* [Action item]
Copy out each line of the material that includes the word "logo".
Start of Data
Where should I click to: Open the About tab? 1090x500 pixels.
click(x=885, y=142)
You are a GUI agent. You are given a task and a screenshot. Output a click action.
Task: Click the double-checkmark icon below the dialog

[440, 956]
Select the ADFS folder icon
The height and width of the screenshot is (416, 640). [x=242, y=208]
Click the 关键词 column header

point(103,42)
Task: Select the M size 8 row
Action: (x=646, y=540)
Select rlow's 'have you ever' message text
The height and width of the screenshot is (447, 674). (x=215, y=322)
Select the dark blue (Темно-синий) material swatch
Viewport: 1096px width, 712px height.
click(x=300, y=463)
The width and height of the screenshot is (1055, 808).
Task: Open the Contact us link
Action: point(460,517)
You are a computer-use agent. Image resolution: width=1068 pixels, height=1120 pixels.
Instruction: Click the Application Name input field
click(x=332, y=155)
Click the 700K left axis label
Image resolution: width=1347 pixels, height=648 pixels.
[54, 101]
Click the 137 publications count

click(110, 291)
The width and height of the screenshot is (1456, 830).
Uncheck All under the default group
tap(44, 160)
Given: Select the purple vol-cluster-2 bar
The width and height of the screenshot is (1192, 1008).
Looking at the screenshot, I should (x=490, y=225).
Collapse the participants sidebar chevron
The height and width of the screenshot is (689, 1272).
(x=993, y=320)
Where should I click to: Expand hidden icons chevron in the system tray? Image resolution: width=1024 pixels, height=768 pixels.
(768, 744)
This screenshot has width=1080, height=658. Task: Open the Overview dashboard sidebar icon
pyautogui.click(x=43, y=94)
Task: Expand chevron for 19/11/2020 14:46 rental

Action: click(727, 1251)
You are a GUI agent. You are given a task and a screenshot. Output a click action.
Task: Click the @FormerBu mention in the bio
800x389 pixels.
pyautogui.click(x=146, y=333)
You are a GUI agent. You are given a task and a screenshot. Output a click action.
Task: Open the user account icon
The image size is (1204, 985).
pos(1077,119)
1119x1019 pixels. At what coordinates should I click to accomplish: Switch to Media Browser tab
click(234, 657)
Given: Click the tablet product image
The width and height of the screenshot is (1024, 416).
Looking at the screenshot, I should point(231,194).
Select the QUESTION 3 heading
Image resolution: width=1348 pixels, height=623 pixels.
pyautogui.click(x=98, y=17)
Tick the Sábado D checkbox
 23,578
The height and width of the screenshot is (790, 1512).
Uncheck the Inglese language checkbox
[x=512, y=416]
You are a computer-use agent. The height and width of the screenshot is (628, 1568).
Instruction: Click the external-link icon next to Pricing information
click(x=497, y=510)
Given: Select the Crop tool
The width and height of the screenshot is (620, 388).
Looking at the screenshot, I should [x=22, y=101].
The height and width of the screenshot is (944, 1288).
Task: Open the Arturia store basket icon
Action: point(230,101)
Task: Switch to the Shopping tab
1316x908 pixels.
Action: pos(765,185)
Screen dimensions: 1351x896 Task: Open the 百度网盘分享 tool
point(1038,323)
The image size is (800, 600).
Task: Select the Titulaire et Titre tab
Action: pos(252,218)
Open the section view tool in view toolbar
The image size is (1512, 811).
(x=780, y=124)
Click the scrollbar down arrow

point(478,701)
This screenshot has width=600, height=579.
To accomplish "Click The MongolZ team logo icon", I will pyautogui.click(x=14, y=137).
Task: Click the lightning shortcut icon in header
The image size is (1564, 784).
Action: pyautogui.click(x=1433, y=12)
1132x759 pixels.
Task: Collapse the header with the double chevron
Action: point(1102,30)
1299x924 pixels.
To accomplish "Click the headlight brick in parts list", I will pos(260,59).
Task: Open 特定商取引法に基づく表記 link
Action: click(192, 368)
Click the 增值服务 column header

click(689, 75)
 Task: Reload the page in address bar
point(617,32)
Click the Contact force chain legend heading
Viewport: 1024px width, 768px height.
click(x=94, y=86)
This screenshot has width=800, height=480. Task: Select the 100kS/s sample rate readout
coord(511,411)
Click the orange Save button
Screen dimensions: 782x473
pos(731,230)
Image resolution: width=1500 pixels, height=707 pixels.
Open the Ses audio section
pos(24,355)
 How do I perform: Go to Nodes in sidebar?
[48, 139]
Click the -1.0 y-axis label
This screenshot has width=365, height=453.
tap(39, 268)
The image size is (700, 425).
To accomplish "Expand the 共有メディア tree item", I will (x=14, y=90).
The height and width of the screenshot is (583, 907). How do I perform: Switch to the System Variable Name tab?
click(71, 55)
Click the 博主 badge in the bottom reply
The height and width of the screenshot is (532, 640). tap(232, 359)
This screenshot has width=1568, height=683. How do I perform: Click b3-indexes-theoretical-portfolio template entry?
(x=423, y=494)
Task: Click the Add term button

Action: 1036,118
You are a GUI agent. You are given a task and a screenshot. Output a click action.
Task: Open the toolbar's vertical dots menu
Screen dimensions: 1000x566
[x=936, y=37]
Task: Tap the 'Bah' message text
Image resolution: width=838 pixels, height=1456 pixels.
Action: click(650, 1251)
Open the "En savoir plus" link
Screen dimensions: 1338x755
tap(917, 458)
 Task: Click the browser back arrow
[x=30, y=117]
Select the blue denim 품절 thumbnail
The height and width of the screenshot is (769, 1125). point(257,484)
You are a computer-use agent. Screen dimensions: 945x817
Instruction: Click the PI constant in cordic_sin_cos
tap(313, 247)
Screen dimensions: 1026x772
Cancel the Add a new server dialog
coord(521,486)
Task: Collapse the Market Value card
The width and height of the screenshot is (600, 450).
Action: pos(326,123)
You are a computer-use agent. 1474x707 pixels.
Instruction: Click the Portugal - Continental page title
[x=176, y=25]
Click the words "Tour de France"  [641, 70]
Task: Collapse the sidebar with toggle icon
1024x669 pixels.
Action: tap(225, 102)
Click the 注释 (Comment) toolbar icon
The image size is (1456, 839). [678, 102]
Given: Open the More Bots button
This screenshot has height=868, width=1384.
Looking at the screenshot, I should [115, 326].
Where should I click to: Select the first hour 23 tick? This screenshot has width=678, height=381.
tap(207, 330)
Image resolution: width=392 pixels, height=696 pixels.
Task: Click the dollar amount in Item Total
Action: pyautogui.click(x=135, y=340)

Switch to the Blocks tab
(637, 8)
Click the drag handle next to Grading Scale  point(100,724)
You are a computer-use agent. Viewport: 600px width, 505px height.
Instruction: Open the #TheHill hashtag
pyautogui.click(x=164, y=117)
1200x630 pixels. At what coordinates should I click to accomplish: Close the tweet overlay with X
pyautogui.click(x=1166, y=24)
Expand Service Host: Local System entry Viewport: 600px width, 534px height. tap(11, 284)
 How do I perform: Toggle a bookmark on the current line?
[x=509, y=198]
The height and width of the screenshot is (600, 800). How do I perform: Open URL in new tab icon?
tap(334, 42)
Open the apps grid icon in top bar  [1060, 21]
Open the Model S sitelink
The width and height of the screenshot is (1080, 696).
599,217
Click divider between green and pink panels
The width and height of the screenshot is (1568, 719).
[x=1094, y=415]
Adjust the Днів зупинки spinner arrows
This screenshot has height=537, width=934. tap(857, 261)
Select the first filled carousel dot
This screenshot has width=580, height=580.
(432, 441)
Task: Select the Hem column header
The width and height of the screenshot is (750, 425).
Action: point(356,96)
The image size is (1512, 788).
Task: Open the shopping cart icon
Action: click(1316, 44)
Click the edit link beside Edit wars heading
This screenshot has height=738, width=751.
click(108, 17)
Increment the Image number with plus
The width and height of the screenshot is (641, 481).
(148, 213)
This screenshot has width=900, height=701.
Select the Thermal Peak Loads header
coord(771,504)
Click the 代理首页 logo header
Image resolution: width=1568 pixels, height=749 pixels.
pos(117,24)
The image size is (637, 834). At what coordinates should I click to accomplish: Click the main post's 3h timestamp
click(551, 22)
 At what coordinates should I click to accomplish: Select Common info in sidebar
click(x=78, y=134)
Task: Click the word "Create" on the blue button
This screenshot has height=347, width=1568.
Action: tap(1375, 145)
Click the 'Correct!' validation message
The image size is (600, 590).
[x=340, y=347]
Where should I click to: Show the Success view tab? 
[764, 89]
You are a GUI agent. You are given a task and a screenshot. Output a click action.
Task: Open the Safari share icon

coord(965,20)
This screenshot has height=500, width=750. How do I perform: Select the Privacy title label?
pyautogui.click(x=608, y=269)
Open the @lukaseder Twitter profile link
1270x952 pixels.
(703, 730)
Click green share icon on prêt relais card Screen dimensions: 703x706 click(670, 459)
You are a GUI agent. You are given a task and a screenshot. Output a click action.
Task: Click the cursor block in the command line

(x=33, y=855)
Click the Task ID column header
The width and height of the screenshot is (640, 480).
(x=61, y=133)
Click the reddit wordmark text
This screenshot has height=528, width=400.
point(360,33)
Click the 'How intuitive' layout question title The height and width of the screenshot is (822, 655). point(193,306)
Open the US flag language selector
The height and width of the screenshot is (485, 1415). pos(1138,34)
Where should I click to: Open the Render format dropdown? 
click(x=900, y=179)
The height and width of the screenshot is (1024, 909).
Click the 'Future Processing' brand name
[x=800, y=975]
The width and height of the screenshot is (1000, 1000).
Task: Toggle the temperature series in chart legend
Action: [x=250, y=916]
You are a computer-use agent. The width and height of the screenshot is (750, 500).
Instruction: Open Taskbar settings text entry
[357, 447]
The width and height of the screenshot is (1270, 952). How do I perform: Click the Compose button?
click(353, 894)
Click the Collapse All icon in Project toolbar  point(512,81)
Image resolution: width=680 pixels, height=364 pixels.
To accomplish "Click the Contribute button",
End of Data
* [Reply]
To accomplish "Click The MongolZ team logo icon", I will pyautogui.click(x=14, y=137).
Click the 代理首页 logo header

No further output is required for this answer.